If you believe that information in your record is incorrect or if important information is missing, you have the right to request that we correct the records by submitting a request to amend a record if the information was created by us; or if we determine the record is accurate, you may appeal, in writing, a decision by us not to amend a record.
You have the right to a list of those instances where we have disclosed medical information about you, other than for treatment, payment, health care operations, or where you specifically authorized a disclosure, when you submit a written request. The request must state the time period desired for the accounting, which must be less than a 6-year period and starting after March 24, 2003. The first disclosure list request in a 12-month period is free; other requests will be charged according to our cost of producing the list. We will inform you of the cost before you incur any costs.
You have the right to request that medical information about you be communicated to you in a confidential manner, such as sending mail to an address other than your home, by notifying us in writing of the specific way or location for us to use to communicate with you.
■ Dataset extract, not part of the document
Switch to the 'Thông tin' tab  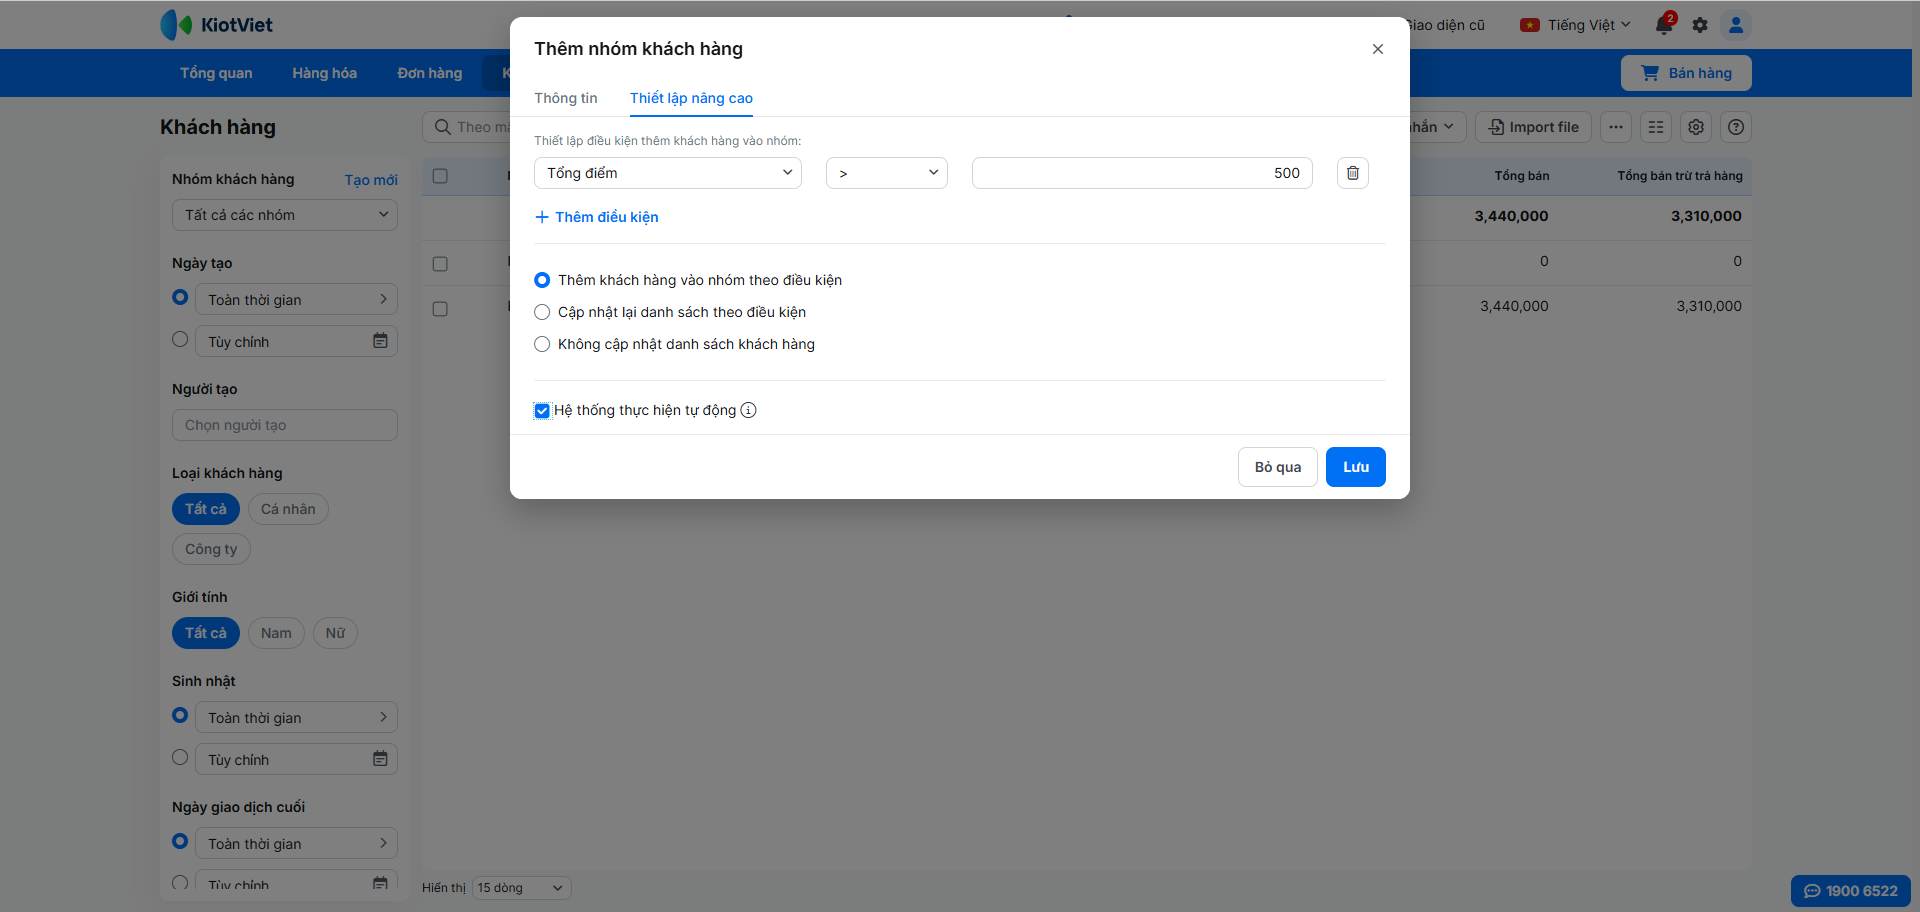(x=566, y=98)
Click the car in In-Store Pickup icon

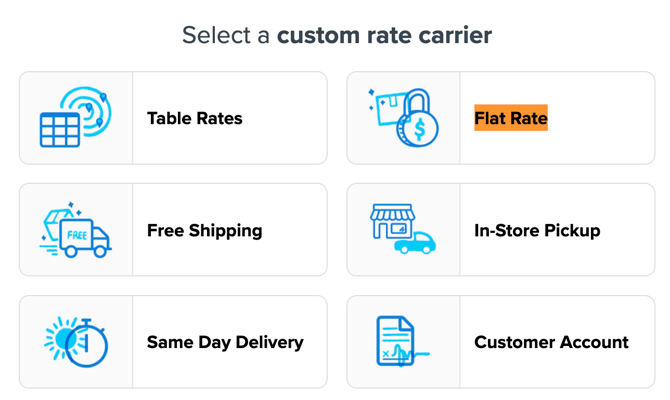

You may request, in writing, that we not use or disclose medical information about you for treatment, payment, or healthcare operations or to persons involved in your care except when specifically authorized by you, when required by law, or in an emergency. We will consider your request, but we are not legally required to accept it. We will inform you of our decision on your request. All written requests or appeals should be submitted to our Administrator (Privacy Complaint Officer) or the Director of Nursing (Privacy Officer) at:
Lawrence County Health Department
2122 So. 8th St.
Ironton, OH 45638
Phone: 740-532-3962
Fax: 740-532-1014
Finally, you may send a written complaint to the U.S. Department of Health and Human Services Office of Civil Rights. You may call 1-866-627-7748 to obtain their address.
UNDER NO CIRCUMSTANCE WILL YOU BE PENALIZED OR RETALIATED AGAINST FOR FILING A COMPLAINT.